◆ Given problem 1 ◆
Rewrite the records from their first line through the line with "(x=184, y=553)", substituting "How can I carry out" for "How do I perform" and keeping everything else the same. Leave the pictures out.

Drag-Prepped Chevy S10, Honda Beat, Bonneville Land Speed Record Car: The Dopest Cars I Found For Sale Online
Do you feel that? It’s not a chill in the air, not yet, but it’s the anticipation of one — the sweltering heat getting a touch less sweltering, the nights getting ever cooler as you drift off to sleep. These dog days are ending, friends.
Which, of course, means now is the time to buy a cool car. People don’t want to bother with winter storage, so the end of summer means the beginning of the deals on all the fun stuff you’ll drive next year — the future’s Dopest Cars.
1999 Chevrolet S10 Drag Car - $68,000
This week, I’m playing Dopest on easy mode. I don’t have to sell you on this, c’mon — it’s a drag-prepped pickup truck. The seller claims it runs a 4.20, which has to be in the 1/8th, which is admittedly a bold claim to make about a truck that’s sold without running gear.
OK, sure, it may not include “an engine,” but you can find V8s to shove ahead of that firewall. I assure you, they’re out there. What isn’t out there is a surplus of trucks with full cages and tube chassis front ends. That, you have to get here.
2015 Honda Gold Wing - $10,500
Earlier today, I was eyeing a motorcycle for sale in Van Nuys, California. It’s a retro naked bike, and I decided that riding from coast to coast without a windshield would probably be a pain, but here’s a bike you could ride anywhere without regard for comfort: A Gold Wing.
Coast to coast? Easy. You could ride a Gold Wing continent to continent and your only concern would be when your next gas stop will come. It’s the ultimate touring bike, and the perfect chariot for end-of-summer tours.
1999 Mazda Miata - $5,499
This is how a Miata should be. I realize that’s a bold stance, given that this is lifted and rattlecanned and rusted and has an air horn mounted sideways where the bumper should be, but hear me out: All Miatas should be more like this.
That is to say, all Miatas should be modified into an extension of their owners the way this one is. No one concerned about resale has ever touched this car, and it’s all the better for it.
1984 Volvo 240 Turbo - $8,000
Turbo Volvo wagons can fetch stupid money when you find one in immaculate shape, so I’ve provided you an option that isn’t immaculate. This car has rust, the AC is busted, the radio wires are cut — it’s perfect for anyone who wants a turbo wagon without paying turbo wagon money.

◆ Given problem 2 ◆
Resume the article about cars for sale online, writing on from its last sentence.

Rows from a dataset for grounding screens
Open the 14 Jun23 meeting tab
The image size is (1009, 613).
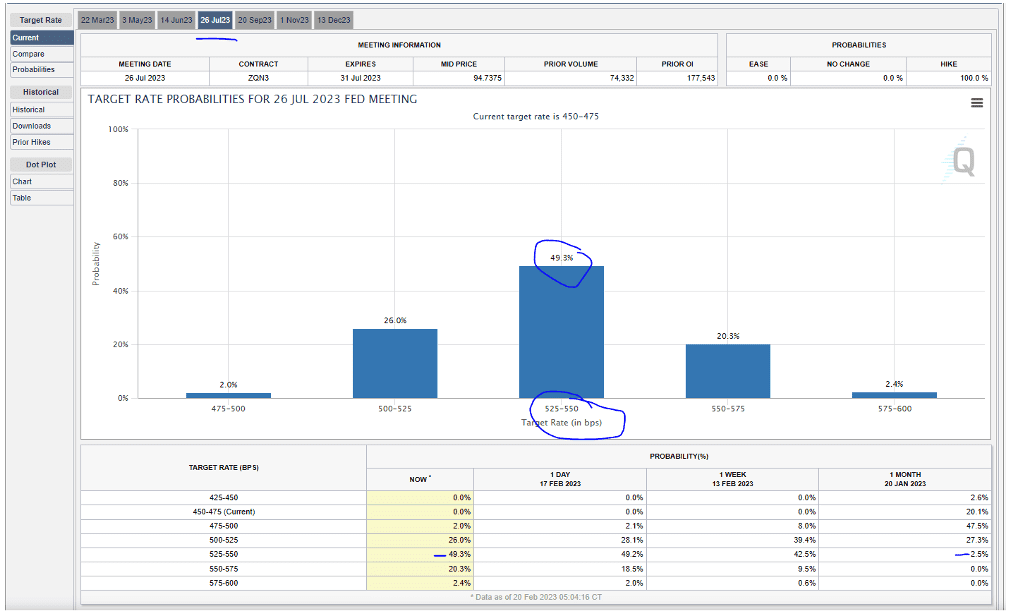(176, 20)
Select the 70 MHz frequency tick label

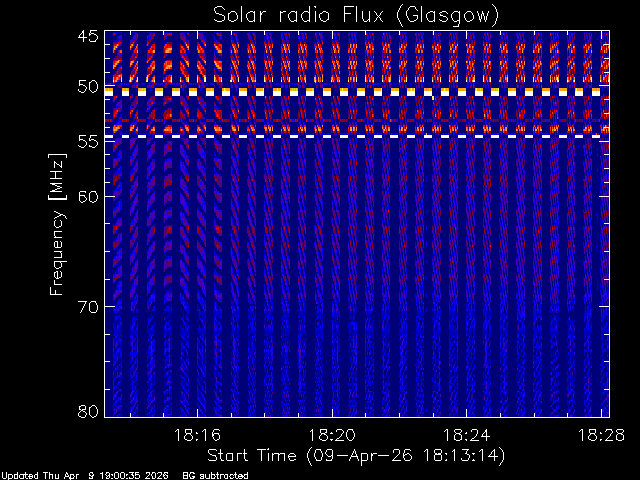(87, 306)
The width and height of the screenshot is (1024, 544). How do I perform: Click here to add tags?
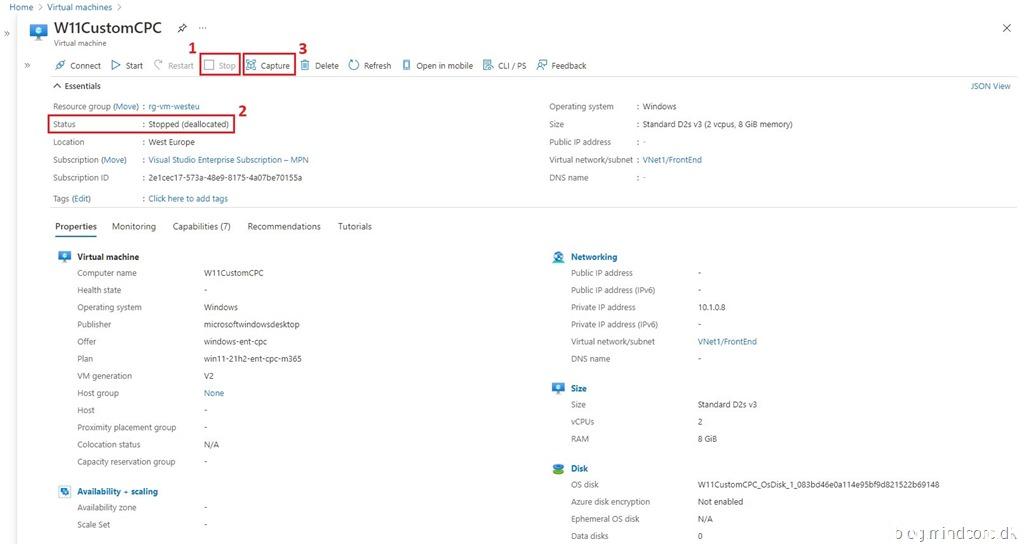point(188,199)
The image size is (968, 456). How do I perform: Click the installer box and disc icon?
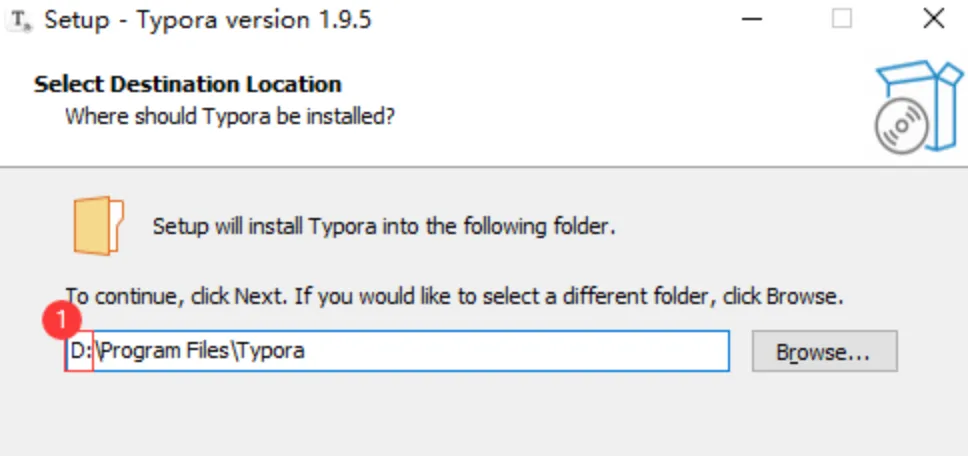point(916,107)
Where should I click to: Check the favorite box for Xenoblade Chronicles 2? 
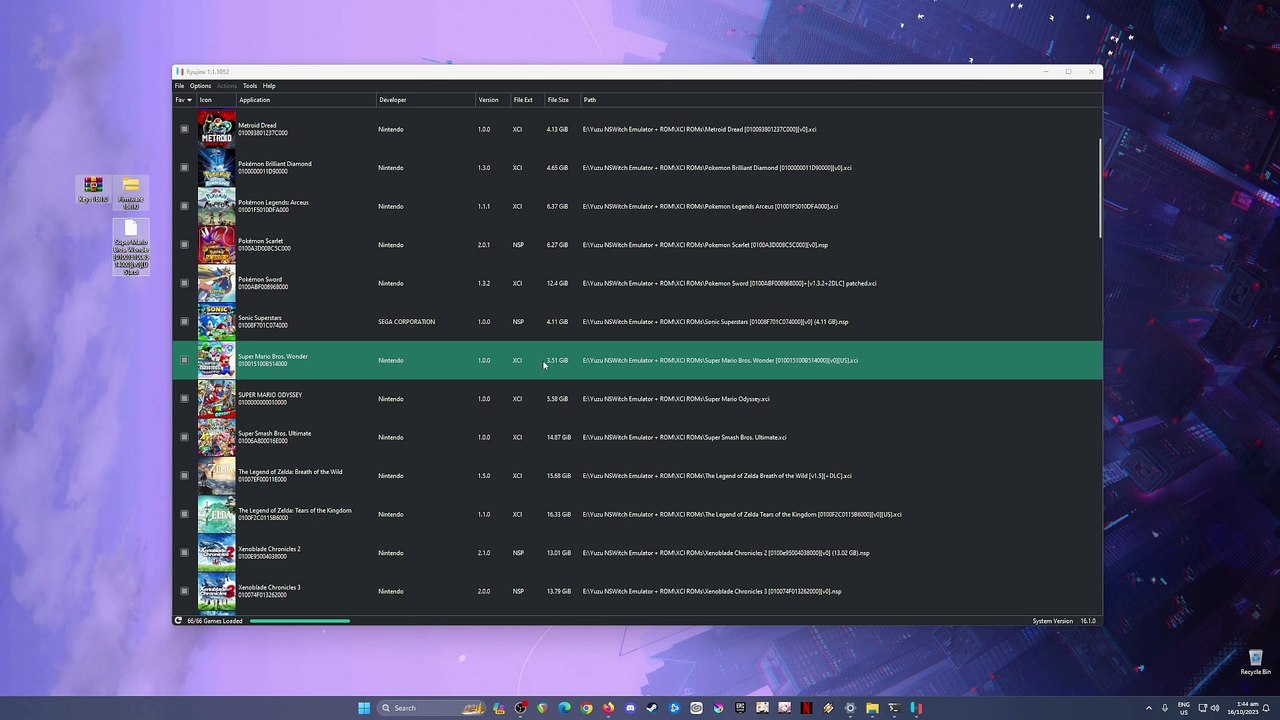(x=184, y=553)
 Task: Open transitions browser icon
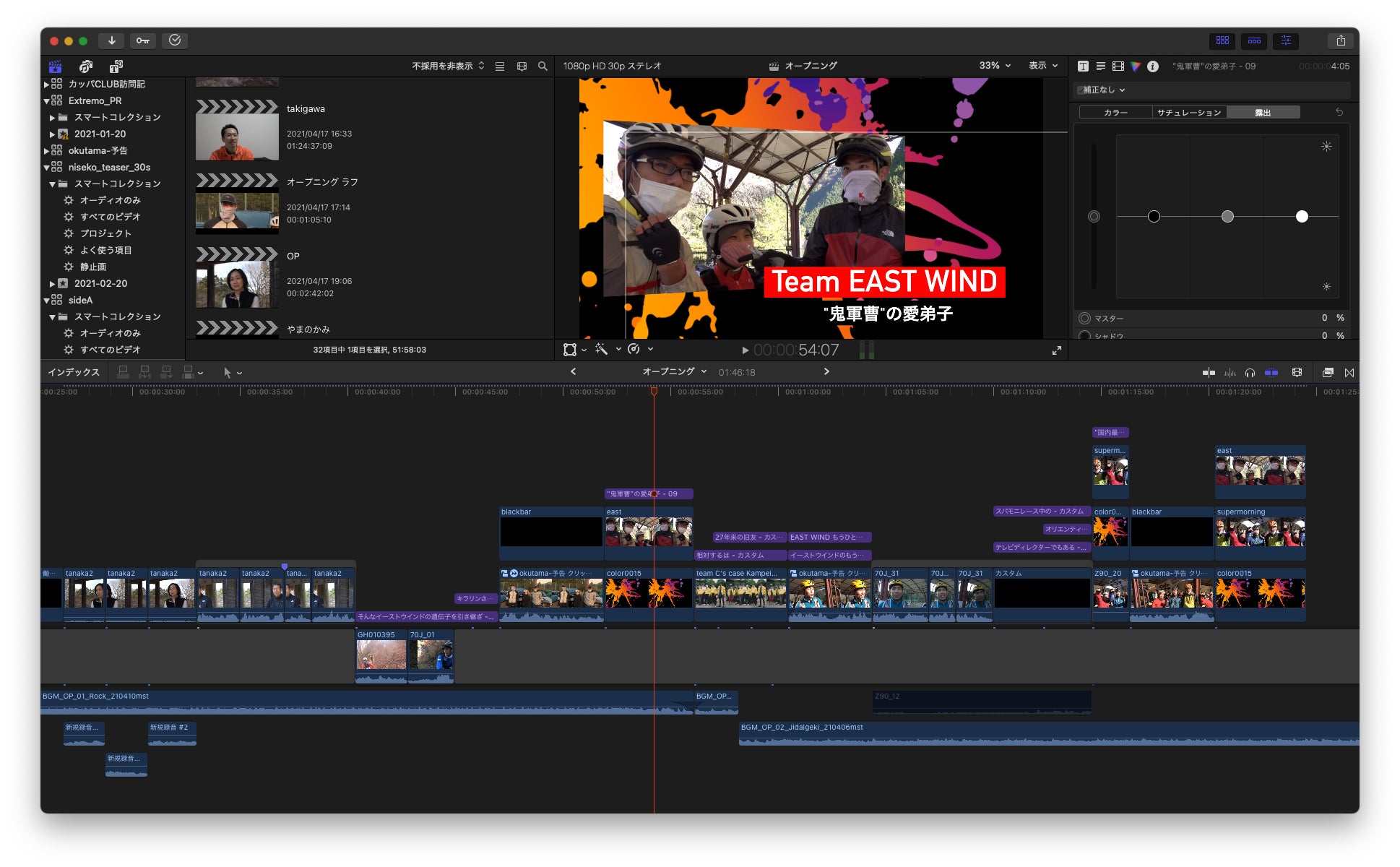tap(1349, 373)
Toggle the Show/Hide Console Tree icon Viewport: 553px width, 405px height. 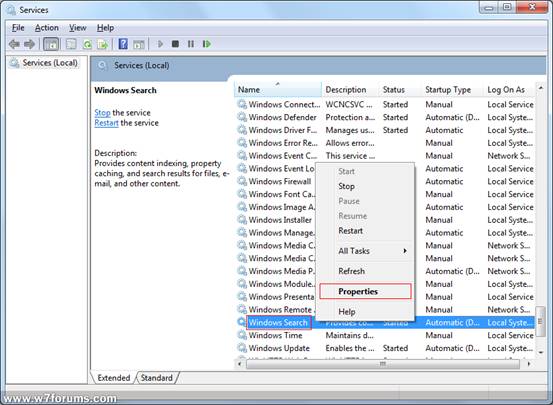(x=51, y=44)
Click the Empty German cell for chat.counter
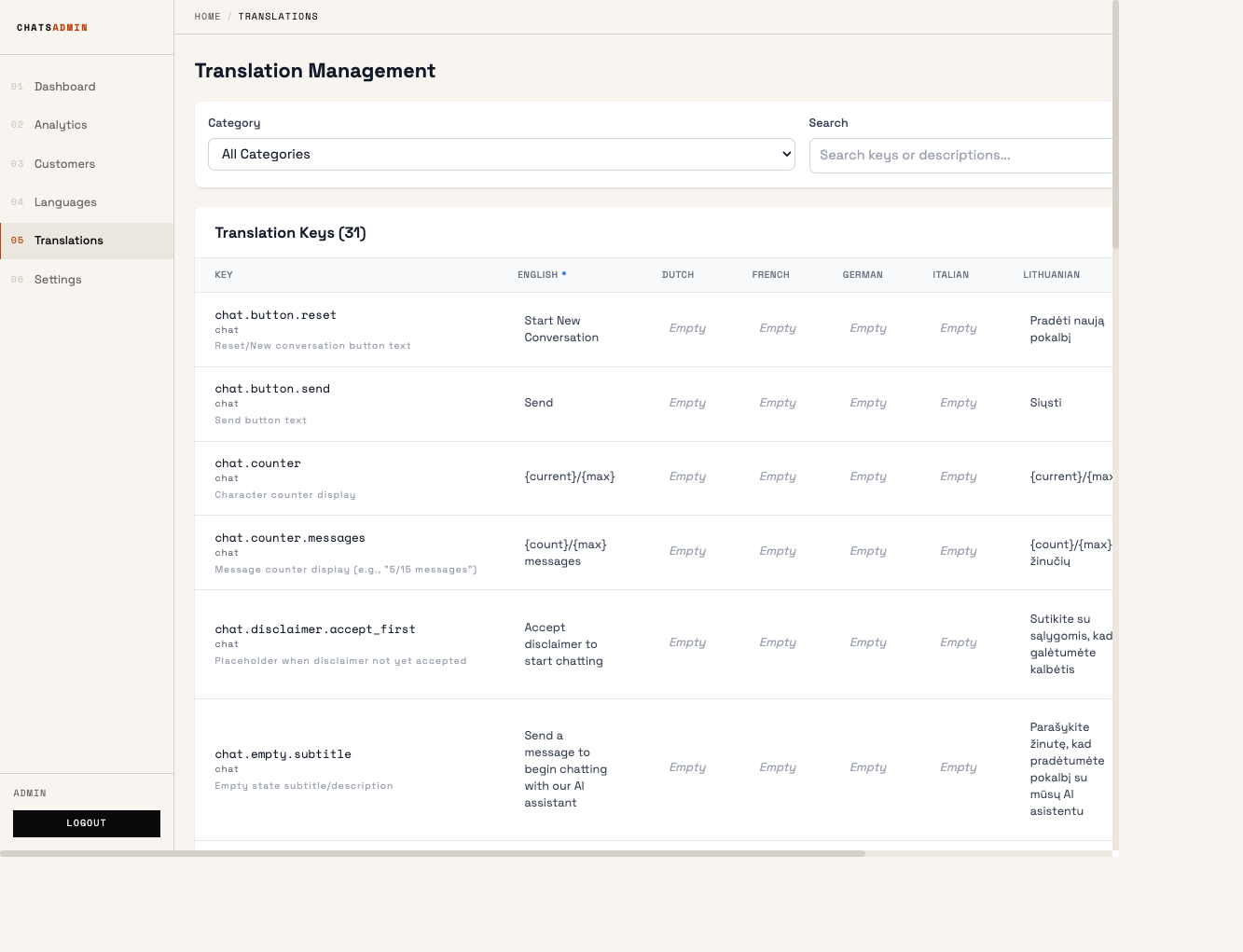This screenshot has width=1243, height=952. click(x=867, y=476)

◆ Written response 1 ◆
Open the 14 Jun23 meeting tab
The image size is (1009, 613).
(176, 20)
Select the 70 MHz frequency tick label

(87, 306)
The width and height of the screenshot is (1024, 544). How can I carry out: Click here to add tags?
point(188,199)
The image size is (968, 456). How can I carry out: Click the installer box and disc icon?
point(916,107)
Where should I click to: Check the favorite box for Xenoblade Chronicles 2? 
(x=184, y=553)

◆ Written response 2 ◆
Did I mention this one is manual, too? A manual turbo Volvo 240 for under $10,000. Plus a trailer hitch that’s probably rated for more tongue weight than a Cybertruck.
1991 Honda Beat - $7,999
It’s a deep, deep shame in my life that I will likely not fit comfortably in a Honda Beat. I’m a lanky five-foot-11, I’m sure my knees would be inside the steering wheel in any attempt to actually drive a Beat. And yet, I want one.
This Beat also proves that gold wheels look good on every color. I’m generally not a red car girl, but this one pops against the gold of the wheels. It doesn’t just look like McDonalds, I swear.
1999 Porsche 911 - $39,980
Listen, if you want to get your Bradley Brownell Halloween costume done in time, you’re going to have to take some shortcuts. I know, this 996 isn’t an original Turbo. I get it, the color is less green. You are running out of time. Don’t delay this one by another year.
You’ll have to suffer through an aftermarket wing and an original-looking gray interior, but the car itself still seems an absolute hoot to drive. Who needs a bona-fide Turbo anyway? Those things cost money.
2021 Royal Enfield Continental GT - $4,000
We moved on from modern-retro bikes too fast, people. As Jalopnik’s resident ADV girlie, I’m kind of over it — I’ve seen the light of flat bench seats over raised, stepped-up seats that sit 36 inches off the ground. Give me this.
OK, maybe this with more power, but the sentiment holds true. If I’m taking someone out on a date via motorcycle, I don’t want them to have to perch up above me — they should be able to cozy up to me on the seat. Return to flat seats.
2002 BMW M3 - $39,500
We’ve been on a real race car kick in Dopest recently, and I swear that’s not any kind of intentional thing. I pick cars when they look cool, and recently Facebook has been feeding me a ton of track cars for some reason. I’m not going to complain.
This E46 could, however, definitely use a more interesting livery. Silver, blue, and white? Unless you’re a Blue Eyes White Dragon, that’s a boring combo. You can do so much better.
1969 AMC Rambler - $8,000
1987 Ford Ranger Rad Rod - $12,500
Yes, you read that right — this “1939 Dodge Truck Rat Rod” is apparently, beneath it all, a 1987 Ford Ranger. I’m not sure where the body work came from, since that’s clearly not a set of matching parts, but I believe it for the chassis.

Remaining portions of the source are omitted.